Мне было одиннадцать  лет. У нас тогда был свинарник. Держали свиней. Ты же знаешь, что горше сожаления, чем о годах невежества у меня нет. Так вот этот Артура  со  своей  матерью  украли  у нас свинью. О, это даже двойное невежество, синергия которого усиливает  в несколько раз результат.  Есть краденое мясо. Это надо додуматься до такого. Их быстро нашли, и мамашу его засадили надолго и всерьёз, потому что раскопали её мокрые делишки там, в Армении. Авинян   на меня затаил злость. Он был на шесть  лет старше меня и был нашим старшеком.

Вскоре он сам  уехал на малолетку, за что,  неизвестно. Когда вернулся, я попался ему на глаза. Я думал, он меня убьёт. Он, оглохший от страданий, даже не слышал, что я ему говорил.

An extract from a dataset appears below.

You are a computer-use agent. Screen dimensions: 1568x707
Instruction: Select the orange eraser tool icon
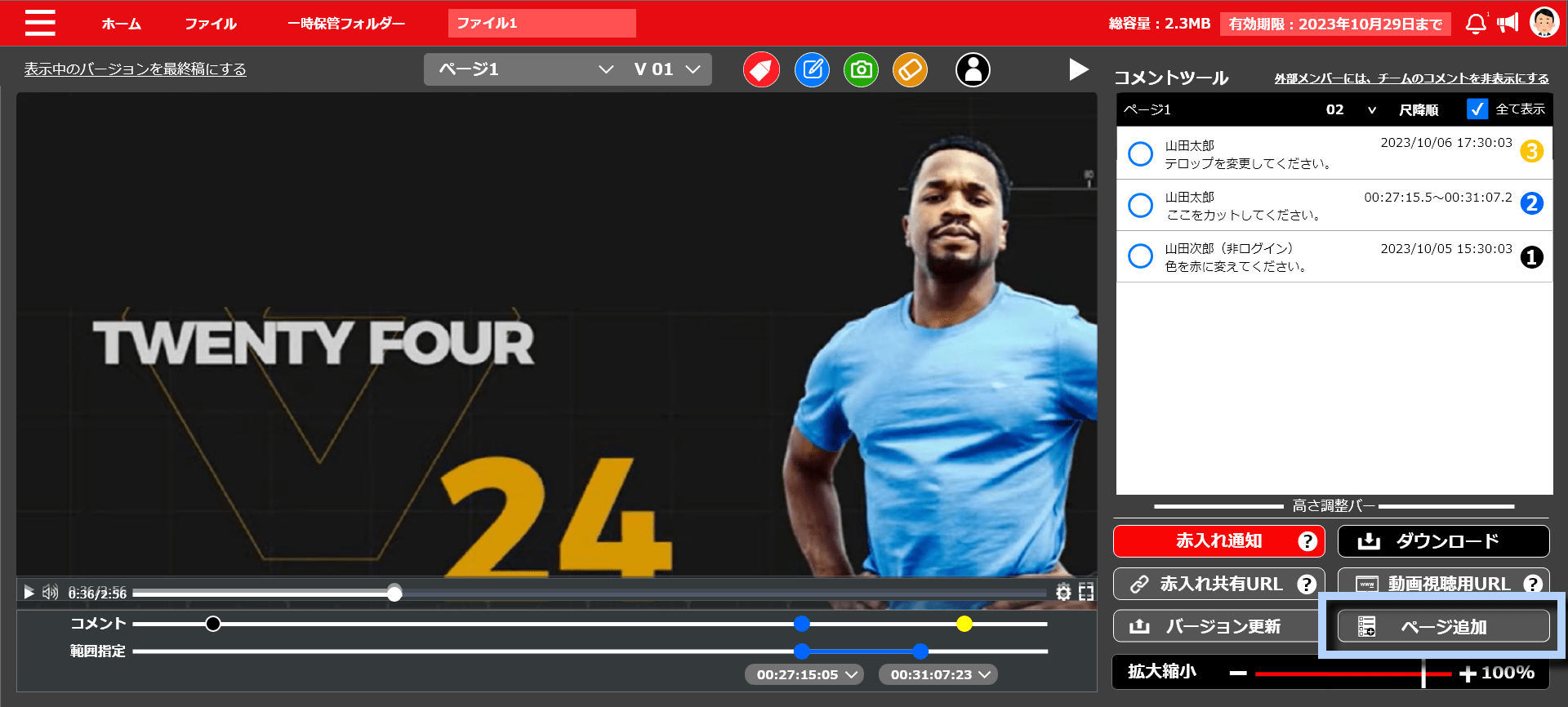910,70
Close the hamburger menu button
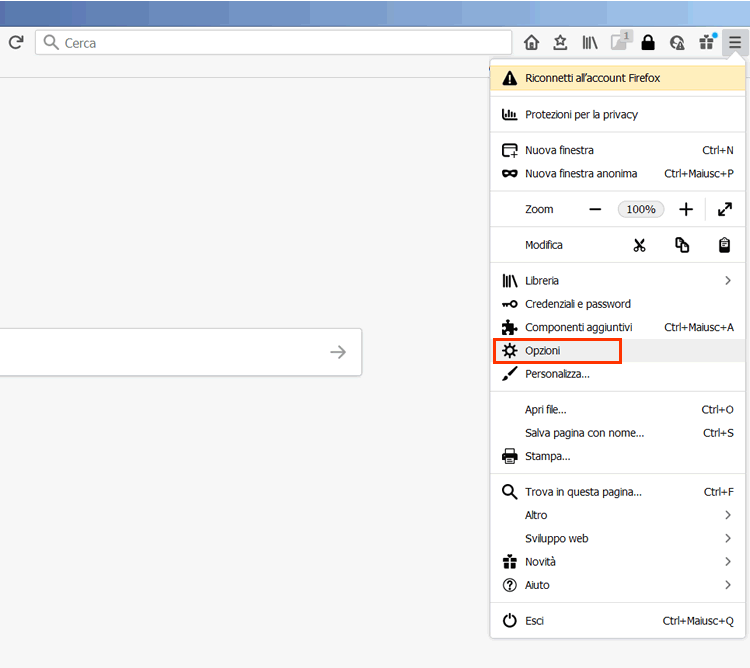Viewport: 750px width, 668px height. pos(735,43)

Он сломал мне несколько рёбер, он изуродовал моё лицо так, что потом  меня не узнала моя собака, и когда я уже от побоев не мог стоять, а лишь лежал на  песке, а он всё поднимал меня и бил. Я понял, что надо уходить. Не убегать, потому что это было бы ещё хуже, а уходить. Я с большим трудом встал на ноги и начал уходить. Авинян, видимо, выпустил пары, потому что не стал меня догонять. А может быть, не до конца же он ослеп от ярости, понимал, что не надо меня убивать. Я пришёл домой. Из зеркала на меня смотрела распухшая маска. Он выместил на мне свою злобу за свою никудышную,  недалёкую жизнь, как будто это я был виноват в том, что он бы зачат в вонючем столыпине и родился на свет где-нибудь в вагонном клозете на ветке   Ростов – Махачкала. За то, что у него нет мешка денег, за то, что он не наследный принц Чарльз а всего лишь Артушка  Авинян, несчастный ублюдок и холопский выкормыш.

Через  полгода  он умер. Поняв, что блатовать тут негде,  он устроился на работу на прииск.  Начали прикалываться, кто самый крутой, и седлать вагонетки с железной рудой. Артур  не успел выскочить,  и  из вагонетки его выгрузило его вместе  с рудой. Он  переломал руки и ноги, но это было ещё что.  Он оказался на решётке, где размывают руду, там   страшным давлением    отмыло с него  кожу и мясо. Пока к нему спускались, он орал так, что тряслись стены шахты. Такую смерть врагу не пожелаешь. Два дня его  соскребали со стен и  выпаривали лужу, где он растворился, чтобы было что в гроб положить.   Да, вселенная даёт то, что у неё просят. Ты же знаешь.